TASK INSTRUCTIONS = Some lines hold the string "each". Copy all of them from the material that follows.

SOURCE INFORMATION =

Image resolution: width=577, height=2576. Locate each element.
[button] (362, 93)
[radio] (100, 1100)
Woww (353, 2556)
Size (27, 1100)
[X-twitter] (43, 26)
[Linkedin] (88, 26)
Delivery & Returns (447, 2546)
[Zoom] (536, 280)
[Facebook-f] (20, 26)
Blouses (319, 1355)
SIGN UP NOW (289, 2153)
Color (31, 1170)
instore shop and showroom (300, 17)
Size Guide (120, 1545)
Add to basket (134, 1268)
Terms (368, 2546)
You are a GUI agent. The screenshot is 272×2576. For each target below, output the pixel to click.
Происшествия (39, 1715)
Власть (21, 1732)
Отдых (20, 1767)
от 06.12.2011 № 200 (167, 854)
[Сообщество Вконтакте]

TASK OUTPUT =
Image resolution: width=577, height=2576. Locate each element.
You are a GUI agent. The screenshot is 272×2576. For each target below, output the pixel to click.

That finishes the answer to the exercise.